Five fights, three wins, six post-fight performance bonuses. It’s why he’s headlining his fourth consecutive event. But if there’s a new fan out there who might be tuning in to see Gaethje fight for the first time, he offers a mission statement.
“I’m ‘The Highlight,’” said the number five-ranked lightweight. “I either get knocked out or knock people out. I’m one hundred percent right now in the UFC and when I’m finished here I will remain one hundred percent in that category.”
There are those who claim such a lofty resume. Few, if any, do it quite like Gaethje. Simply put, there’s no one who matches what he does on fight night with the exception of perhaps Cerrone. It’s why this weekend’s bout is one of the most highly anticipated of the year, yet one Gaethje wasn’t exactly thrilled about.
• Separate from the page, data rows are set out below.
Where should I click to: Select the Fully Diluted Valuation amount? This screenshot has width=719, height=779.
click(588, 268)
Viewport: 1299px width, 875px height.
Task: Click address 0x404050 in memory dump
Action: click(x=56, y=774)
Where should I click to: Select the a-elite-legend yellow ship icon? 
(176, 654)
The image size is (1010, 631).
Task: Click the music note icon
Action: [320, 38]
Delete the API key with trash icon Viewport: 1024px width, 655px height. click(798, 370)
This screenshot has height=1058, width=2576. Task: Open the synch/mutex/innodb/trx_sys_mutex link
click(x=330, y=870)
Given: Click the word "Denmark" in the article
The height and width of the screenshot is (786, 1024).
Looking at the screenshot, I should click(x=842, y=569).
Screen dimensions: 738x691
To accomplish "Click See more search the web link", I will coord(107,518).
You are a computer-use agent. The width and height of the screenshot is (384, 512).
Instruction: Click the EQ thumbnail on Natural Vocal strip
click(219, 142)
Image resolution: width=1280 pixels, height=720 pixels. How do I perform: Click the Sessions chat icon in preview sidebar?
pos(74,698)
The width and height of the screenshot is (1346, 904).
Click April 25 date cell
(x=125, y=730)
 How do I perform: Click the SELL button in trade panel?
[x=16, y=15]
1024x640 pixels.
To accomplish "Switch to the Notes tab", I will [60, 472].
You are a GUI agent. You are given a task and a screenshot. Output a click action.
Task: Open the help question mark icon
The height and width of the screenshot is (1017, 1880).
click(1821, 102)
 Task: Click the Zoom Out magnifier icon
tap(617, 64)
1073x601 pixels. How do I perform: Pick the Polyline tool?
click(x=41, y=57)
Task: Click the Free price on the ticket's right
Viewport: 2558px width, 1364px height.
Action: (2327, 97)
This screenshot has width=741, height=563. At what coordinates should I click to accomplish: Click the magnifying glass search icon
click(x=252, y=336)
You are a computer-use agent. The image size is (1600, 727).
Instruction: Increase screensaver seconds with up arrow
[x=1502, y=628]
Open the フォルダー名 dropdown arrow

“It’s a tough one for me,” he said. “Before I even fought, I met the guy and he’s the only guy in the whole UFC lightweight division that I would consider a friend or an acquaintance. He was the last guy I was asking for.”
Instead, Gaethje had his sights set on the likes of Tony Ferguson and Al Iaquinta following back-to-back knockouts of James Vick and Edson Barboza that put him back on track after the first two losses of his career against Eddie Alvarez and Dustin Poirier.
In those defeats, Gaethje’s kill or be killed attitude caught up to him and many wondered how many wars he had left in him. But in the Vick and Barboza bouts, the 30-year-old made the necessary adjustments that not only keep him on track for a world title, but that aids his fighting longevity, as well.
“Anytime you can go into the UFC Octagon and get out of there with a win in the first round, especially a KO, especially with the fact that I didn’t take any damage, it’s crucial,” Gaethje said. “You never know how long it’s gonna last, and when you can get fights like that, it lengthens your career.”
Gaethje is under no illusions about the Cerrone bout, though. He knows it’s likely that he will have to walk through fire once more to get the victory, and that means 25 minutes with an opponent who shares his love of the scrap.
“Those fights (against Vick and Barboza) don’t even matter anymore,” he said. “I’d be a fool to go in there and rely on a false confidence that, ‘Oh, I knocked those guys out so it’s gonna help me tonight.’ Preparation is everything and I am preparing to fight one of the greatest lightweights that’s ever fought in the UFC.”
And as similar as the two are in style and mindset, they’re also chasing the same thing – a gold belt that lets everyone know who the best 155-pound fighter in the world is.
“I am absolutely interested in the UFC belt,” said Gaethje. “It’s the only reason I’m here. When I do not believe I can attain that gold, then I will retire.”
Already in the top five, Gaethje believes that a win over the number four ranked Cerrone, coupled with his last two victories, will put him in that title conversation.
“In this game, how you win is a huge factor and, as time goes on, it doesn’t really matter the names that you beat,” he said. “The fact is that you won and you got a knockout. Two big first-round knockouts over two top ten ranked guys is huge, and one more win over Donald ‘Cowboy’ Cerrone and it will be hard to deny the fact that I’m right there for a title shot.”
So if he has to beat a buddy to get to where he wants, so be it, because Cerrone feels the same way.
“I have a goal here,” said Gaethje. “That’s to be the lightweight champion of the world in the UFC, and he’s in that path.”